Una donna di 90 anni, Antonia Rotella, è stata trovata morta, nella serata di sabato, in un appartamento di via Alessandro Turco, a Catanzaro. La donna sarebbe morta per soffocamento, nel corso di un tentativo di rapina. L’allarme è stato lanciato da una vicina di casa, che ha sospettato che fosse accaduto qualcosa, visto che non la vedeva da diverse ore. La donna non aveva figli. Il suo cadavere è stato trovato con mani e piedi legati, nella camera da letto dell’abitazione. Dall’esame esterno del corpo sono emersi subito i segni della violenza alla quale era stata sottoposta l’anziana prima di essere uccisa, per farle rivelare dove nascondesse denaro e preziosi. E i carabinieri, grazie ad alcuni filmati di telecamere di videosorveglianza della zona, hanno individuato e fermato in poche ore il responsabile del fatto. Si tratta di Leonardo Procopio, 46 anni, detto “Lupin”, con precedenti per rapina. L’uomo ha confessato. In casa, nascosti in un comodino, gli sono stati trovati 1.500 dei circa 2.000 euro che gli aveva fruttato la vendita dei gioielli che aveva sottratto all’anziana. Procopio ha raccontato di aver seguito la donna per alcuni giorni, per studiarne le abitudini. E sabato pomeriggio, intorno alle 16,30, è entrato in azione. Ha atteso sul pianerottolo e quando la signora ha aperto la porta per uscire, l’ha aggredita. L’anziana ha provato a chiedere aiuto urlando, ma l’uomo le ha sferrato un violento pugno sul viso. Poi le ha legato le gambe e le mani ad un armadio e l’ha imbavagliata con del nastro adesivo, tappandole la bocca con un panno di tessuto, che probabilmente è la causa del soffocamento e quindi della morte. Dopo aver preso alcuni oggetti in oro e 60 euro in contanti, l’uomo è scappato. E’ salito su un autobus e ha raggiunto il quartiere Lido.
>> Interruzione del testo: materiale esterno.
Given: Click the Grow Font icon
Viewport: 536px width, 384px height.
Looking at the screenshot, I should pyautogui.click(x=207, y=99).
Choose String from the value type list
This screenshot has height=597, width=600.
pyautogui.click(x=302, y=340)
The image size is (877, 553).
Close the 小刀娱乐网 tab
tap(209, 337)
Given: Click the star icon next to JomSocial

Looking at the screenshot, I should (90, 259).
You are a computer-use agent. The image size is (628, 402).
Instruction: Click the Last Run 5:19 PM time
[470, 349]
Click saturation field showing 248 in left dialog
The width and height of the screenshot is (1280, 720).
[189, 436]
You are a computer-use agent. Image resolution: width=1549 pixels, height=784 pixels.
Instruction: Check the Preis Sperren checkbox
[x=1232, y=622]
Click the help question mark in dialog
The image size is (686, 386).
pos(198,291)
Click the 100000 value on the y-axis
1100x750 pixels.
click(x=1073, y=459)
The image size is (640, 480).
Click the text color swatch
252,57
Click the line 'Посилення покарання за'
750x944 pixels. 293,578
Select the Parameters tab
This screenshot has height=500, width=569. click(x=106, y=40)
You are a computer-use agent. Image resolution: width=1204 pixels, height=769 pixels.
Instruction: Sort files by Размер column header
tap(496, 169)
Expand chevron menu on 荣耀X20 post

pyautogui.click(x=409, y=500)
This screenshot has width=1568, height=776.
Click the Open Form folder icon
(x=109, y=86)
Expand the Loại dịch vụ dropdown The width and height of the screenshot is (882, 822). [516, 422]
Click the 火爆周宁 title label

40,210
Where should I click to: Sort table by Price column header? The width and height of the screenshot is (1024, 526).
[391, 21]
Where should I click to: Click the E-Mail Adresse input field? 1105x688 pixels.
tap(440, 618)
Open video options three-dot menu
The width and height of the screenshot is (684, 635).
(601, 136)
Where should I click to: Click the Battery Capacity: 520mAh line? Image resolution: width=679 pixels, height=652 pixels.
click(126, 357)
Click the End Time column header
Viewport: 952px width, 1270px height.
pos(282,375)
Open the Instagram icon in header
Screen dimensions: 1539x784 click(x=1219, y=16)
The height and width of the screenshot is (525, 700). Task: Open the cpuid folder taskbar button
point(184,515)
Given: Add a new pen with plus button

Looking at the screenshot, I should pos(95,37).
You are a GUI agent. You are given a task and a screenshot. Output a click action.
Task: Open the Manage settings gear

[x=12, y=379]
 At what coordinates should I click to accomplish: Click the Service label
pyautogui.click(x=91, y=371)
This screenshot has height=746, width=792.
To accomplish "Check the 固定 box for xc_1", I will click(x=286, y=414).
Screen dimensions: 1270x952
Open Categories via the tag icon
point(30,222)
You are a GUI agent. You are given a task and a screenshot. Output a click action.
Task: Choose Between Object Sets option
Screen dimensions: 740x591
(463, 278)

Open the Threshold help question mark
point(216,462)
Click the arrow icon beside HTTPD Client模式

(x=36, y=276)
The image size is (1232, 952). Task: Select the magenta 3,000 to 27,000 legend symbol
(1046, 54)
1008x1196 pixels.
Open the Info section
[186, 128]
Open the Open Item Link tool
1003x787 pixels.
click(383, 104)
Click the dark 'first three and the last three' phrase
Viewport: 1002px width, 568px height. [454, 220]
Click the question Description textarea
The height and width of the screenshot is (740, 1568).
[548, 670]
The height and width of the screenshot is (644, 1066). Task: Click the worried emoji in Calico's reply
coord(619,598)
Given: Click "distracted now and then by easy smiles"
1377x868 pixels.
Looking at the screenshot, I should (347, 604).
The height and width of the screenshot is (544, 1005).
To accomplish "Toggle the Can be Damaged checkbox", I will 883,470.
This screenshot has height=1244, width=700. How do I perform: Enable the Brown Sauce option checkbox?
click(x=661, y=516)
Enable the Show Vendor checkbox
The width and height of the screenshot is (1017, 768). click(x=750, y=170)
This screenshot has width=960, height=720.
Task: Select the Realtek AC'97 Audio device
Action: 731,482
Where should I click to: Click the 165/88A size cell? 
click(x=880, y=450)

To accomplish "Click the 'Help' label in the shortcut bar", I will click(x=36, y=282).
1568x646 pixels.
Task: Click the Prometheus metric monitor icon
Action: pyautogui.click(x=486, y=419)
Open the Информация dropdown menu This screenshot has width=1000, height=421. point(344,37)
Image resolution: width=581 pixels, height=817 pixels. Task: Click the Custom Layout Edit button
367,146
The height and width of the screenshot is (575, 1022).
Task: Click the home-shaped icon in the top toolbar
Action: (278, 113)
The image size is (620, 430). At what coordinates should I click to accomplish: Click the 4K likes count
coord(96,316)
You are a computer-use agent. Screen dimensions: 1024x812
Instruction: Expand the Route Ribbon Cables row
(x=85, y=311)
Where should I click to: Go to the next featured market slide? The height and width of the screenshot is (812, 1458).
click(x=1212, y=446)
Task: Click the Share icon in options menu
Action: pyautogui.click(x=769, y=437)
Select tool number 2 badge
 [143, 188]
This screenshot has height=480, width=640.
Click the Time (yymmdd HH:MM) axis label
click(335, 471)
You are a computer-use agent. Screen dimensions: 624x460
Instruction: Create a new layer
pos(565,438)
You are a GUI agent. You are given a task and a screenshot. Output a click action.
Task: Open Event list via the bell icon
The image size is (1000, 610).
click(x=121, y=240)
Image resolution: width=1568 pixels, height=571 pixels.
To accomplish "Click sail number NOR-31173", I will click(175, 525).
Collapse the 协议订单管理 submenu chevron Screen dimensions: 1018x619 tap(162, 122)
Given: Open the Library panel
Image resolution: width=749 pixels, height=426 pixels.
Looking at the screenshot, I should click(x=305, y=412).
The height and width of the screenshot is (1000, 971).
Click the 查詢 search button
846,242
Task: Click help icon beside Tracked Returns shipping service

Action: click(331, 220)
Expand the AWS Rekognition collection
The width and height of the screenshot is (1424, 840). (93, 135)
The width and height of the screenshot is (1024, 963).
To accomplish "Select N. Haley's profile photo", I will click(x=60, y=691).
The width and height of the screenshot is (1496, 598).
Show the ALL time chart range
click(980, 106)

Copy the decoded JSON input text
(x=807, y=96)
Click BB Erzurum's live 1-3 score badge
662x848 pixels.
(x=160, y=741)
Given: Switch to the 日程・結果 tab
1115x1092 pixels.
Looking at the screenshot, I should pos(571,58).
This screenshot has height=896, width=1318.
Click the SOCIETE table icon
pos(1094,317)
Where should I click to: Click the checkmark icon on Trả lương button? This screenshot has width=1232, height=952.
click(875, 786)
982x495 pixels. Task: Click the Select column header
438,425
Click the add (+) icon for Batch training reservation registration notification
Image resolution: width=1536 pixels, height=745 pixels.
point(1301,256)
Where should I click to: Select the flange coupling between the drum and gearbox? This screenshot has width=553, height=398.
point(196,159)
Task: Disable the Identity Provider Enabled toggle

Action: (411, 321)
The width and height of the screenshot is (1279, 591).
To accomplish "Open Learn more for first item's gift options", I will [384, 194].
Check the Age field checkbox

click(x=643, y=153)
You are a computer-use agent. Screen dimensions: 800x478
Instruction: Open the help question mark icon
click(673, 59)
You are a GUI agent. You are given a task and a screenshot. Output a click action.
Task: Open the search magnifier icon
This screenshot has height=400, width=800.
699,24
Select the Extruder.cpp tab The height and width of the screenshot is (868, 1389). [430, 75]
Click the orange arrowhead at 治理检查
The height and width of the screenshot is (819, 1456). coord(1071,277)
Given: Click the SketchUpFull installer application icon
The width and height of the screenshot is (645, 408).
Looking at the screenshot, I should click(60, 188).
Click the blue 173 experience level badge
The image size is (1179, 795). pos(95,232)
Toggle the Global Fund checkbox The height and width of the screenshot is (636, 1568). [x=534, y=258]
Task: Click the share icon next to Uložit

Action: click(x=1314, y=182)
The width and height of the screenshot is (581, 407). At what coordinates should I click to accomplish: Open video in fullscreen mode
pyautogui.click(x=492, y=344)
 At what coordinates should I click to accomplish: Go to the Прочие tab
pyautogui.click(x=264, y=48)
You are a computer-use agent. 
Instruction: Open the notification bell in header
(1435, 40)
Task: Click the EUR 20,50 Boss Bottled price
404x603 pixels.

Qui ha venduto la refurtiva ad un Compro Oro, ricavandone circa duemila euro. Procopio ha confessato, inoltre, che circa 15 giorni fa, con la stessa tecnica, ha compiuto un colpo simile. Vittima un anziano, prima seguito e poi aggredito nella sua abitazione. Il bottino in quel caso sarebbe stato di appena trenta euro. Ma già nel 2011 l’uomo, durante una rapina in una canonica, aveva aggredito il parroco. Il suo ultimo arresto risale a pochi mesi fa. Ad aprile era stato fermato dai poliziotti per aver rubato un tablet e alcune centinaia di euro a un paziente del reparto di Rianimazione dell’ospedale Pugliese di Catanzaro.